The project is split into two independent sub-libraries and one executable:

tx-centrifuge/
├── lib/
│   ├── pull-fiction/          # Domain-independent rate-limiting engine
│   │                          # Zero Cardano dependencies
│   │
│   └── tx-centrifuge/         # Cardano-specific layer
│                              # N2N protocols, tx building, fund loading
├── app/
│   └── Main.hs               # Wires both libraries together
│
├── test/
│   ├── pull-fiction/          # TPS accuracy & fairness tests (no node needed)
│   └── tx-centrifuge/         # Transaction building tests
│
└── bench/
    └── Bench.hs               # Criterion benchmarks

pull-fiction is the core engine. It provides rate-limited pipeline management (input queue, payload builder, bounded payload queue, closed-loop recycling), GCRA-based admission control, and workload orchestration. It is parameterised over abstract input and payload types -- it knows nothing about Cardano, transactions, or UTxOs. Dependencies: base, aeson, async, clock, containers, stm. No cardano-api, no ouroboros-*, no network.

tx-centrifuge-lib holds everything that touches cardano-api, ouroboros-network, and ouroboros-consensus: fund loading from JSON, Conway-era transaction assembly and signing, multiplexed N2N connections (TxSubmission2, ChainSync, BlockFetch, KeepAlive), transaction confirmation tracking via an observer pattern, and structured tracing via trace-dispatcher. It does not depend on pull-fiction -- the two sub-libraries are independent siblings.
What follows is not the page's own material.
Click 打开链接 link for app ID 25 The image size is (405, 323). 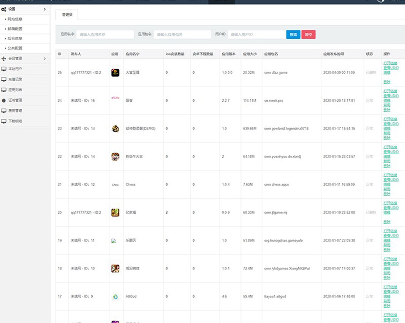pos(391,63)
app/Main.hs is the only component that depends on both libraries and on cardano-node. It loads config, creates the consensus protocol, resolves STM pipelines, spawns builders and workers, and connects to nodes.

Pipeline

inputQueue --> [payload builder] --> payloadQueue --> [worker/fetcher] --> node
    ^                                                    |
    +----------------- recycled inputs ------------------+

Each workload gets its own independent pipeline. Workers never push transactions to the node -- the node pulls via TxSubmission2 when its mempool has room. The generator's job is to keep the payload queue supplied and to pace delivery so aggregate TPS matches the configured ceiling.

Rate limiter

The rate limiter uses GCRA (Generic Cell Rate Algorithm, ITU-T I.371). It is a receiver-side rate limiter (policer), not a sender-side traffic shaper: it admits or delays pull requests against a TPS ceiling.

  • Pre-computes nanosPerToken once as an integer; all scheduling is integer multiplication.
  • Never blocks inside STM; returns a delay that the caller sleeps outside the transaction.
  • Token slots are claimed atomically, providing FIFO-fair scheduling across workers.
  • Supports shared (aggregate ceiling) and per-target (independent ceiling per node) scopes.
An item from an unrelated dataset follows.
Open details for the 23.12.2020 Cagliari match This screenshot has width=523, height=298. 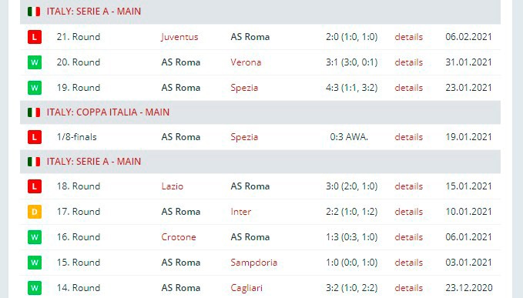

Fairness matters because the benchmarking cluster uses per-target metrics. Skewed distribution produces misleading results.

Recycling strategies

Three strategies for returning spent UTxO outputs to the input queue:

Strategy When outputs recycle Trade-off
on_build Immediately after tx construction Highest throughput; assumes downstream success
on_pull When a worker fetches the tx from the payload queue Safe default; inputs lost only if worker killed mid-delivery
on_confirm After observer confirms tx on-chain at configured depth Safest; handles mempool eviction; requires observer connection

Configuration

JSON-based with cascading defaults: builder, rate_limit, max_batch_size, and on_exhaustion can be set at top-level, workload, or target level. Most specific wins. Three-tier config pipeline: Raw (JSON parsing, no validation) -> Validated (pure validation, hidden constructors) -> Runtime (live STM resources). Fund files are compatible with cardano-cli conway create-testnet-data --utxo-keys output.

Testing

  • pull-fiction-test: Validates rate-limiting accuracy and per-target fairness at up to 100k TPS across 50 simulated targets. No network, no node, no blockchain. Checks: elapsed time within 5% of target, global TPS within 5%, per-target token counts within 5% (per-target mode) or 15% (shared mode).
  • tx-centrifuge-test: Validates transaction construction and signing with real cardano-api types.
  • core-bench: Criterion benchmarks for shared-limiter and per-target-limiter modes.